(Brano proposto)
========
I fondatori dell’Associazione chierici “San Gregorio Magno” |
Sabato 22 febbraio 2014,
Cattedra di San Pietro
1) La
risposta della Segnatura e altri due segni analoghi
A
chi in questi mesi ci ha chiesto notizie sulla situazione nell’Istituto del
Buon Pastore, sulla battaglia identitaria dei resistenti dell’IBP e su
eventuali novità, abbiamo spesso risposto di seguire questa rivista, nella
quale si potevano trovare non poche risposte. Avevamo scritto che quando
avessimo avuto dati certi e completi ne avremmo parlato pubblicamente nella
medesima sede. Lo ricordiamo perché, anche per la comprensione dei recenti
sviluppi, è importante non perdere di vista quanto già esposto, ed
eventualmente rileggerlo.
Ciò
premesso, abbiamo ora ulteriori elementi di cui dare comunicazione, possiamo
infatti considerare che il Tribunale della Segnatura abbia ormai risposto. Ad
esso erano stati inoltrati quattro ricorsi, da parte di tre sacerdoti
dell’Istituto, inerenti vari aspetti oggetto di obiezione. Due di questi non
hanno ancora avuto alcuna risposta; ma la comparazione dei tempi di scadenza ci
fa ragionevolmente considerare - con un buon margine ormai, avendo noi ad cautelam ulteriormente atteso - che
la procedura sia ormai completa. Vediamo dunque i due ricorsi che una qualche
riposta esplicita l’hanno ricevuta.
Un
primo ricorso - contenente soprattutto la domanda di conoscere alcuni documenti
inerenti la vicenda - ha avuto una risposta negativa (Prot. n. 48339/13 CA PICTAVIEN, Electionis, Rev.dus St. Carusi -
Pontificia Commissio Ecclesia Dei, del 17 settembre 2013). Si trattava
peraltro di una risposta contenente qualche elemento interessante e tutt’altro
che rassicurante quanto all’integrità degli Statuti: “Dalle risposte della Segnatura già qualche conferma”.
L’altro
ricorso, incentrato sul rifacimento ad usum Delphini del corpo elettorale che ha proceduto alla nuova elezione
(così sfacciata che anche in Burchina Faso avrebbero reagito), è stato
inizialmente ammesso dal Tribunale (cfr. l’articolo in questione, “Dalle risposte della Segnatura già qualche conferma”): fattore già di una certa
importanza, per i motivi esposti in parte nell’articolo appena citato e in
parte in quello del 6 dicembre 2013 (“Le ragioni di una battaglia”).
========
(Dati forniti)
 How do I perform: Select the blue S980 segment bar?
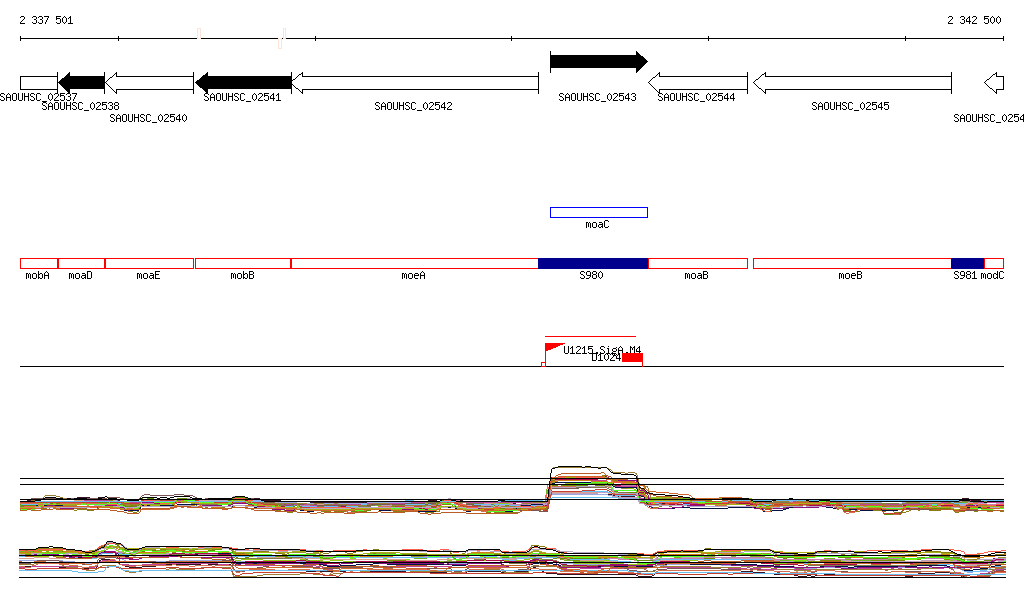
========
(Consegna) Cambia il brano sull'Istituto del Buon Pastore mettendo "testata" al posto di "rivista": parti dalle parole "I fondatori dell’Associazione" e fermati dopo "eventualmente rileggerlo.". Questo materiale proviene da un'altra fonte.

(Svolgimento)
I fondatori dell’Associazione chierici “San Gregorio Magno” |
Sabato 22 febbraio 2014,
Cattedra di San Pietro
1) La
risposta della Segnatura e altri due segni analoghi
A
chi in questi mesi ci ha chiesto notizie sulla situazione nell’Istituto del
Buon Pastore, sulla battaglia identitaria dei resistenti dell’IBP e su
eventuali novità, abbiamo spesso risposto di seguire questa testata, nella
quale si potevano trovare non poche risposte. Avevamo scritto che quando
avessimo avuto dati certi e completi ne avremmo parlato pubblicamente nella
medesima sede. Lo ricordiamo perché, anche per la comprensione dei recenti
sviluppi, è importante non perdere di vista quanto già esposto, ed
eventualmente rileggerlo.